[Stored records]
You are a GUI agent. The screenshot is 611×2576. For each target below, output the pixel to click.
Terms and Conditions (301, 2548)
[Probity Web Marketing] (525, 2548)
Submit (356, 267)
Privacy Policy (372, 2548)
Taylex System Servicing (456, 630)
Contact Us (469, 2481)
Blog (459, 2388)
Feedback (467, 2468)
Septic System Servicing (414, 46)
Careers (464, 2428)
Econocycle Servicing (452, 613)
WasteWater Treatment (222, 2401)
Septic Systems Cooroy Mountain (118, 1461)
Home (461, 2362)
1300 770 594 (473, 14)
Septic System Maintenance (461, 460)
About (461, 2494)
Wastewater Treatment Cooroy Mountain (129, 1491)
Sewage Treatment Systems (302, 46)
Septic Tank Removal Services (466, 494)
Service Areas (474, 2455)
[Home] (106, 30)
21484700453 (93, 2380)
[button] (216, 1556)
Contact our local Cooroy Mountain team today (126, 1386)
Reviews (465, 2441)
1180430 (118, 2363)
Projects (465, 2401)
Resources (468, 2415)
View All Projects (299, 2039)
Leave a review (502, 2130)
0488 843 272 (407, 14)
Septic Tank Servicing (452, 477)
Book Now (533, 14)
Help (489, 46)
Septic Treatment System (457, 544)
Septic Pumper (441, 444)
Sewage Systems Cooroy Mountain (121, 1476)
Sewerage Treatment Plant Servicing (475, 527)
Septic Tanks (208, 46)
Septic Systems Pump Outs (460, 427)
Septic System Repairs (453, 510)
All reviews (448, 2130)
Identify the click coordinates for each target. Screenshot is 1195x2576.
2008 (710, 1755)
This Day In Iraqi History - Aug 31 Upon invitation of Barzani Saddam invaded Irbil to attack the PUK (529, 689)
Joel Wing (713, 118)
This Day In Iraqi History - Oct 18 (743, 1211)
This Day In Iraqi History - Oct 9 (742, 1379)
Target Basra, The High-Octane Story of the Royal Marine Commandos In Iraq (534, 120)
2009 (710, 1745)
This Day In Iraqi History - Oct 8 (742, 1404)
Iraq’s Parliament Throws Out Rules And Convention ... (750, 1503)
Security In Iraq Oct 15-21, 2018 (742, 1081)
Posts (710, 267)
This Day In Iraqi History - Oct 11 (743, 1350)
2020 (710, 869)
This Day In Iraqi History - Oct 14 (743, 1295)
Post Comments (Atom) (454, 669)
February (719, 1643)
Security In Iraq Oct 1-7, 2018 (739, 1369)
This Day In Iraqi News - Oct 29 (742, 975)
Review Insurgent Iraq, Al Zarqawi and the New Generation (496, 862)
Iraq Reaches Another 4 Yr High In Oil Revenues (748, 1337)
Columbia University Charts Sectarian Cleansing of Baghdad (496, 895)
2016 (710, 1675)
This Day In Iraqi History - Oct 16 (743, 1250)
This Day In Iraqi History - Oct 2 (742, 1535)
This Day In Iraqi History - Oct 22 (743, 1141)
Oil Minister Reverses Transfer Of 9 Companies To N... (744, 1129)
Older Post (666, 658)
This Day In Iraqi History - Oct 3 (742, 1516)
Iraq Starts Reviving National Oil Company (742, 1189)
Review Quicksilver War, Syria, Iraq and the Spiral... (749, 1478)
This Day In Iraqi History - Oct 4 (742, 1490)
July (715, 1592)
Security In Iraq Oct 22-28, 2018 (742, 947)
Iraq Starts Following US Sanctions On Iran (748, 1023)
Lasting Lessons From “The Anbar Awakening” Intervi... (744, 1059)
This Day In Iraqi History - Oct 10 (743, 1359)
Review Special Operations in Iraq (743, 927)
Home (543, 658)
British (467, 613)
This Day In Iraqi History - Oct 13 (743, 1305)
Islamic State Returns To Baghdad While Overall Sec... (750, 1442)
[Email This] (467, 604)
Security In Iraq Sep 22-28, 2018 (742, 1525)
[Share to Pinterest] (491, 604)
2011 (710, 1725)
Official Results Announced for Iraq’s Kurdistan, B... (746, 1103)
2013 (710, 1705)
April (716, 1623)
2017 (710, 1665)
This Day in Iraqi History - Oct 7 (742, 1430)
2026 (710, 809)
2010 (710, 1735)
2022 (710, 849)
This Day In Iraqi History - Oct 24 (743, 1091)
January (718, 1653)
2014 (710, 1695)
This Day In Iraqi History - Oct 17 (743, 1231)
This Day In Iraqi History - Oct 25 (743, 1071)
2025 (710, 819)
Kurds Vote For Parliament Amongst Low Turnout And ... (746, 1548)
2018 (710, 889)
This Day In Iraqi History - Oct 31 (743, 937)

Task statement
Repeat exactly the lines above from the one with "Iraq’s Parliament Throws" up to and including the one with "2022 (710, 849)". No other line belongs in the reply.

Finished exercise
Iraq’s Parliament Throws Out Rules And Convention ... (750, 1503)
Security In Iraq Oct 15-21, 2018 (742, 1081)
Posts (710, 267)
This Day In Iraqi History - Oct 11 (743, 1350)
2020 (710, 869)
This Day In Iraqi History - Oct 14 (743, 1295)
Post Comments (Atom) (454, 669)
February (719, 1643)
Security In Iraq Oct 1-7, 2018 (739, 1369)
This Day In Iraqi News - Oct 29 (742, 975)
Review Insurgent Iraq, Al Zarqawi and the New Generation (496, 862)
Iraq Reaches Another 4 Yr High In Oil Revenues (748, 1337)
Columbia University Charts Sectarian Cleansing of Baghdad (496, 895)
2016 (710, 1675)
This Day In Iraqi History - Oct 16 (743, 1250)
This Day In Iraqi History - Oct 2 (742, 1535)
This Day In Iraqi History - Oct 22 (743, 1141)
Oil Minister Reverses Transfer Of 9 Companies To N... (744, 1129)
Older Post (666, 658)
This Day In Iraqi History - Oct 3 (742, 1516)
Iraq Starts Reviving National Oil Company (742, 1189)
Review Quicksilver War, Syria, Iraq and the Spiral... (749, 1478)
This Day In Iraqi History - Oct 4 (742, 1490)
July (715, 1592)
Security In Iraq Oct 22-28, 2018 (742, 947)
Iraq Starts Following US Sanctions On Iran (748, 1023)
Lasting Lessons From “The Anbar Awakening” Intervi... (744, 1059)
This Day In Iraqi History - Oct 10 (743, 1359)
Review Special Operations in Iraq (743, 927)
Home (543, 658)
British (467, 613)
This Day In Iraqi History - Oct 13 (743, 1305)
Islamic State Returns To Baghdad While Overall Sec... (750, 1442)
[Email This] (467, 604)
Security In Iraq Sep 22-28, 2018 (742, 1525)
[Share to Pinterest] (491, 604)
2011 (710, 1725)
Official Results Announced for Iraq’s Kurdistan, B... (746, 1103)
2013 (710, 1705)
April (716, 1623)
2017 (710, 1665)
This Day in Iraqi History - Oct 7 (742, 1430)
2026 (710, 809)
2010 (710, 1735)
2022 (710, 849)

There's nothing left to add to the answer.